[net.unix-wizards] movc3 is NOT always faster!

tbray@mprvaxa.UUCP (Tim Bray) (03/13/84)

x <-- USENET insecticide

When you gaily issue a movc3, there's a LOT of microcode that
starts swishing around, and also if you're assembler hacking,
you might have to push all the registers that movc* steps on.

An internal DEC benchmark I saw once suggested that movc3 becomes
a win at about 100 bytes - fewer bytes than that and a tight
mov, aobleq loop is better.

Tim Bray ...decvax!microsoft!ubc-vision!mprvaxa!tbray
         ...ihnp4!alberta!ubc-vision!mprvaxa!tbray

rehmi@umcp-cs.UUCP (03/16/84)

Just out of curiosity, does anyone know if any version of movc[35]
shovels more than a byte at a time?

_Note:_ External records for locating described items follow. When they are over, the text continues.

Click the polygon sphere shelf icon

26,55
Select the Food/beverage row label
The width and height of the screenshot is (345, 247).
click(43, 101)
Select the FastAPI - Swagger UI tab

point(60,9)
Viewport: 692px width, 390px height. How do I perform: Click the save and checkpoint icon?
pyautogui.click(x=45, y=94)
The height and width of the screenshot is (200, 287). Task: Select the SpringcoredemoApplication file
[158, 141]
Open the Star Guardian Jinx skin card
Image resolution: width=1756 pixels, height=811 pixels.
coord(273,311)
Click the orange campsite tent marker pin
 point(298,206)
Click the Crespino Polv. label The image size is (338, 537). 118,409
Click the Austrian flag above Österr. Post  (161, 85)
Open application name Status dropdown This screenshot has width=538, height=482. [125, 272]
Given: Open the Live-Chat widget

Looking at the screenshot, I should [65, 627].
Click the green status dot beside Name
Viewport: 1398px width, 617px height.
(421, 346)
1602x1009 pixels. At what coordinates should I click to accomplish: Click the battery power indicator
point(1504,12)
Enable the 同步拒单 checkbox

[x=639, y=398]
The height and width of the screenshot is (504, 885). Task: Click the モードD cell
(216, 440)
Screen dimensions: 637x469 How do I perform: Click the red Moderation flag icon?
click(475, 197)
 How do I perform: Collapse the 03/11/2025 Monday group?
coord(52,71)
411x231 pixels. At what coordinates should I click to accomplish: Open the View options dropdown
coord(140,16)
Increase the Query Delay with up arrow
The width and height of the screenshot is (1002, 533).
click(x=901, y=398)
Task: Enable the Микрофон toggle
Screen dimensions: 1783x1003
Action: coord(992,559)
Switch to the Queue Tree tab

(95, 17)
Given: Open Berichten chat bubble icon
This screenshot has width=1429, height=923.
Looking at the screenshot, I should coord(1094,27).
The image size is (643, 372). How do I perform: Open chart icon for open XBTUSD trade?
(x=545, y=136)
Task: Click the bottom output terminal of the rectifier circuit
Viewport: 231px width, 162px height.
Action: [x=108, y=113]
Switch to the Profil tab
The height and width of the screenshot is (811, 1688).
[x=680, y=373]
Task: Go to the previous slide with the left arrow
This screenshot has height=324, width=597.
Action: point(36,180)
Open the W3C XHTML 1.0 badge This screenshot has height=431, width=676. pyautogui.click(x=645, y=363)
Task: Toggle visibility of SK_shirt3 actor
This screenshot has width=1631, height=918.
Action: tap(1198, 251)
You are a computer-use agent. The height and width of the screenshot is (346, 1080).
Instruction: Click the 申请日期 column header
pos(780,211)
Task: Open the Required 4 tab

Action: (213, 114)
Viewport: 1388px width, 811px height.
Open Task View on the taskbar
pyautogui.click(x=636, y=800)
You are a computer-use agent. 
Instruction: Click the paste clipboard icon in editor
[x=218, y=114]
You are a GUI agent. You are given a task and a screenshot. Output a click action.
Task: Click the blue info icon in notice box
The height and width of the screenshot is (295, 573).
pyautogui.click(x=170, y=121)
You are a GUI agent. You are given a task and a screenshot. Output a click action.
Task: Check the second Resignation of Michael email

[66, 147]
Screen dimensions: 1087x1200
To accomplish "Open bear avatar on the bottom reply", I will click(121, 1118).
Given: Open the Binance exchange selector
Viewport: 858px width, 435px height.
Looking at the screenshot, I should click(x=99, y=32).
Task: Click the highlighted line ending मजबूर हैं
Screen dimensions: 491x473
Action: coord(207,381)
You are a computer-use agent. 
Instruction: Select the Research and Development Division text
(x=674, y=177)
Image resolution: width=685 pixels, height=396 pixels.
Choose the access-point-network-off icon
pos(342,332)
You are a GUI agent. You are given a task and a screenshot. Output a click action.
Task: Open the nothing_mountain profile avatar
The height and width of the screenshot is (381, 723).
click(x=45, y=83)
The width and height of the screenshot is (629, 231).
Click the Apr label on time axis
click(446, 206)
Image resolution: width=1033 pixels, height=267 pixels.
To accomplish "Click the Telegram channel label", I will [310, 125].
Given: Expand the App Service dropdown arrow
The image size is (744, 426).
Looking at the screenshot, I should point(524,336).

What I'm thinking is, mightn't it
be faster (on large transfers) to movb up to 7 bytes to quad align
with respect to something, and then do the remainder with movq?

-- 
Uucp:      ..!seismo!umcp-cs!rehmi        By the fork, spoon, and
CsNet:     rehmi.umcp-cs@csnet-relay      exec of Lord Basfour's
InterNet:  rehmi@{maryland,umd-csd}       Publick High Guardian

rbbb%rice@sri-unix.UUCP (03/19/84)

From:  David Chase <rbbb@rice>

Probably true, but (on a 750, 4.1 version of cc) when benchmarking a
suitably packaged movc3 against various versions of a C loop doing the
same thing, the movc3 begins to win on 20 bytes (about 2 times as fast, it
seems).  On 100 byte moves it is winning by a factor of 7.  Also, since
everyone uses CALLS or CALLG, the registers get pushed at the procedure
call.

drc

dmmartindale@watcgl.UUCP (Dave Martindale) (03/20/84)

Movc[35] normally does 32-bit writes to memory, at least on the 780.
Reads are always 64 bits due to the cache.  The actual data transfer
is slower than doing a movq, since 4 SBI cycles are required for 2 32-bit
writes vs. 3 for one 64-bit write.  Also, if you have the old MS780C
memory controller, a 32-bit write has to do a read-modify-write cycle
for any write smaller than 64 bits.  The new controllers don't have
this problem.